Leadership traits are important but often elusive qualifications for a supervisory job. It is difficult to identify them in candidates who have never held a managerial position.

Some laboratory administrators try to dig out leadership traits through interviews or by asking candidates to write about the essentials of supervising. Unfortunately, mediocre applicants may talk a great game, while born leaders may omit qualities that they take for granted.

Why not instead observe leadership in action? A convenient studio exists for assessing candidates who are on the laboratory staff; it requires little of your time or effort if you're the person the new supervisor will report to.

Simply ask the candidates to moderate meetings. Several probably have done so in the past, although you missed the chance to observe them--had you been present, you would have served as moderator.

Before setting up the leadership experiment, recollect how candidates performed as committee or audience members at meetings you did attend. Even that level of involvement can tell you a lot.
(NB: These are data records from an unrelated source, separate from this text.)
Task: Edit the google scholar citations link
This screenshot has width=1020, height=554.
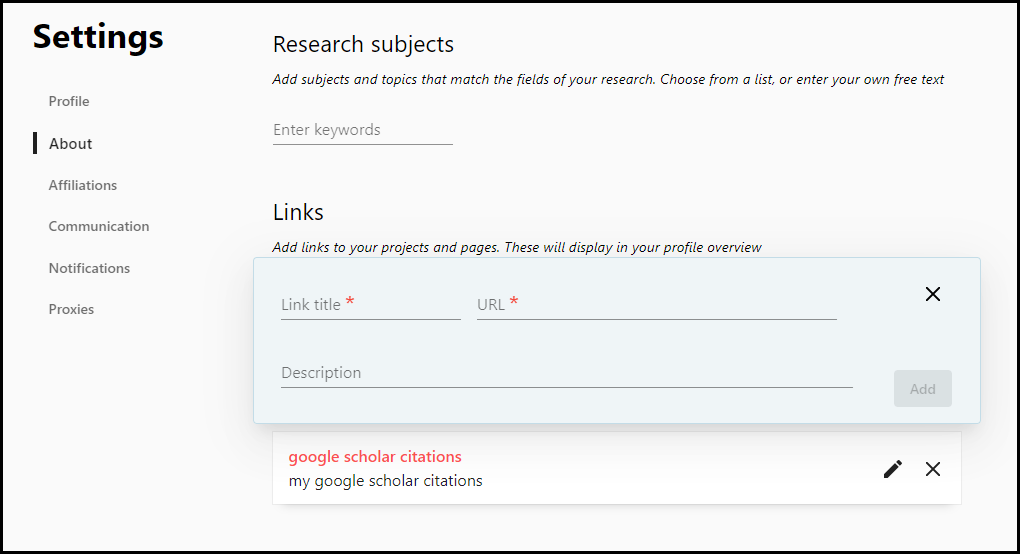Action: tap(893, 469)
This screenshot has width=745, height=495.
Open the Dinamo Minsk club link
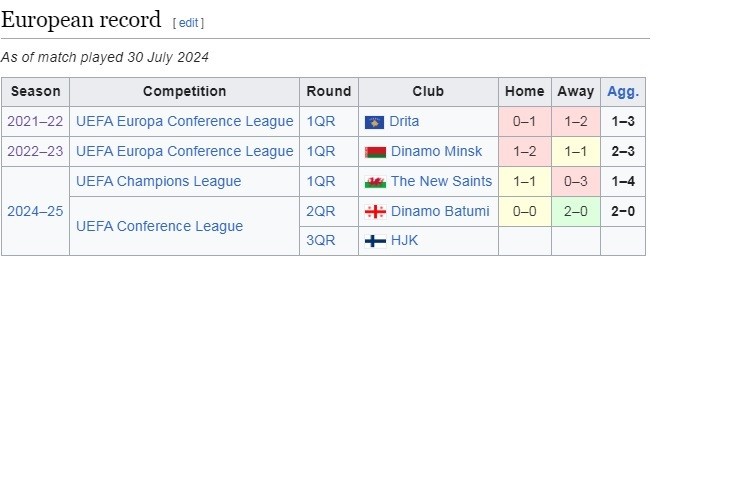click(436, 151)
Was the candidate a genuine participant at meetings, consistently helping the moderator move discussions forward without attempting to take charge? Such a role combines elements of leadership with followership, just as the supervisor's job does. Two other kinds of meeting attendees do not make good supervisor candidates: onlookers, who have no impact on the course or outcome of the meeting, and wreckers, who impede the deliberations.

Effective participants arrive on time and try to stay until the end of the session. They come prepared. They listen thoughtfully to others, trying to understand their points of view and asking for clarification when necessary. Standing up for what they think is right, they are not afraid to voice unpopular opinions. They help the moderator achieve group objectives, and they accept subcommittee or other assignments.

In contrast, onlookers may arrive late and leave early. Body language will project boredom or distraction. More blatantly, they may read unrelated material during the meeting or carry on irrelevant conversations with others. They contribute little or nothing to the discussion and give noncommittal responses when asked for an opinion.

Wreckers monopolize the discussion, interrupt speakers, and respond inappropriately. They get embroiled in nonproductive arguments. They sabotage progress by body language or tone of voice, make sarcastic and harshly critical remarks, and embarrass the moderator. They are capable of destroying recommendations.

A valued meeting participant may share some positive characteristics with supervisors and still not be leadership material. So we must now see the candidate run a meeting. Four performance parameters are to be evaluated: preparation, including a statement of purpose or goal; the way the meeting progresses; leadership traits; and reporting and follow-up. Let's explore each factor.

* Preparation. Laying proper groundwork is the most important determinant of a successful meeting. The candidate who does a thorough job of preparation shows expertise in planning, organizing, and communicating.

Answer these questions in evaluating preparation: Were the best meeting participants selected? Did they receive sufficient advance notice? Was an agenda distributed beforehand? If so, did it indicate the place, date, time, and purpose of the meeting?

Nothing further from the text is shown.